Anyone who needs more than two ports without carrying a dongle. If dongles make your blood boil, the Air will frustrate you daily.
Pros
- M3 chip delivers incredible performance per watt — nothing in Windows matches this efficiency
- Completely silent operation, no fan, ever
- 14-16 hours of genuine real-world battery life
- Best trackpad and second-best keyboard on any laptop, period
- 1.24kg means you genuinely forget it's in your bag
- macOS ecosystem integration with iPhone is genuinely useful
Cons
- Base 8GB RAM feels tight for power users — spend the extra ₹20K for 16GB
- No ProMotion 120Hz — noticeable if you've used an iPad Pro or MacBook Pro
- Only two USB-C ports, no SD card reader, no HDMI
- macOS gaming library remains limited compared to Windows
- No touch screen (Apple's choice, but still a miss for ₹1.25 lakh)

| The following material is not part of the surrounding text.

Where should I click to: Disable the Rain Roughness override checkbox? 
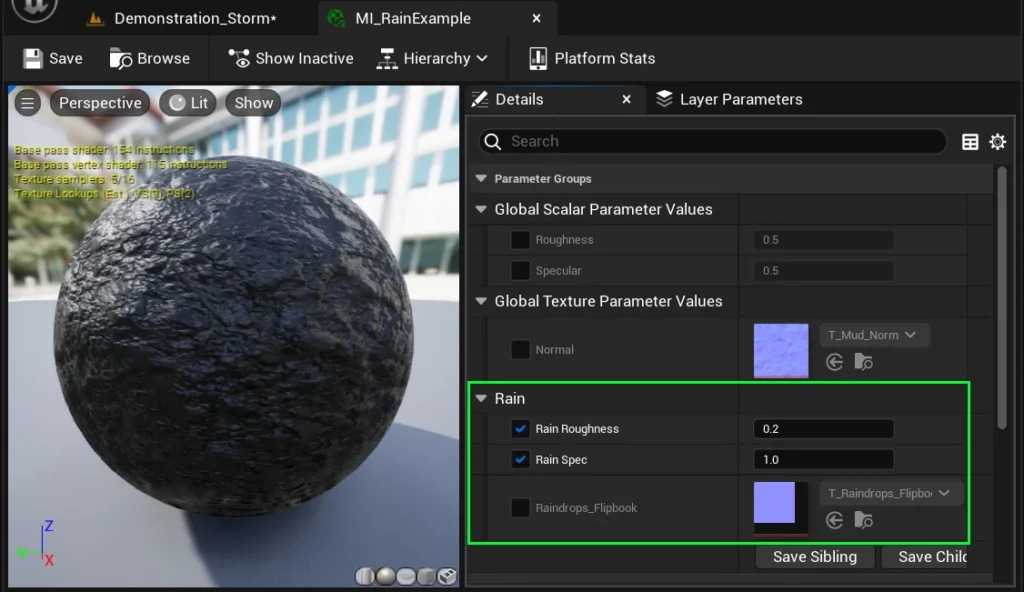tap(520, 429)
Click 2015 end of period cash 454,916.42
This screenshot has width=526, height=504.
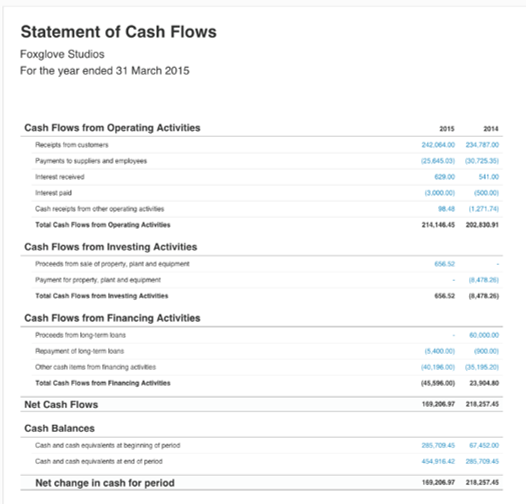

Three Months Later — My Honest Take
I didn't expect to become a Mac person. Genuinely didn't. But the MacBook Air M3 15" solved problems I didn't even know I was tolerating. The fan noise I'd normalized. The "where's the nearest outlet" anxiety. The trackpad that was "good enough" but never great. The sleep/wake issues that made me restart my laptop twice a week.
For ₹1,34,900, it's expensive. I won't sugarcoat that. In a country where the average laptop budget is probably ₹40-50,000, this is three times what most people spend. But if your work depends on your laptop and you value silence, battery life, and build quality — and if you're already in the Apple ecosystem or willing to join it — I think it's worth every rupee.
Would I recommend it to everyone? No. My friend who does 3D modelling in Blender looked at it and rightly pointed out the integrated GPU can't hang with a proper discrete card. Another friend who plays Valorant daily would be miserable on macOS. A programmer buddy who lives in Linux VMs said it's not for him either.
But for my use case — and from what I've seen, for the majority of professionals, students, and creative types who don't need desktop-class GPU power — the MacBook Air M3 15" isn't just a good laptop. It's probably the best laptop you can buy in India right now for under ₹1.5 lakh. And I say that as someone who actively resisted this conclusion for fifteen years.
Price in India
The MacBook Air M3 15" starts at ₹1,34,900 for the 8GB/256GB configuration. The 16GB/256GB model goes for ₹1,44,900, and 16GB/512GB sits at ₹1,54,900. Available on Apple.com/in, Amazon India, Flipkart, and authorised Apple resellers like Imagine, iWorld, and Maple stores. Student pricing through Apple's education store knocks off a few thousand, so check that if you qualify.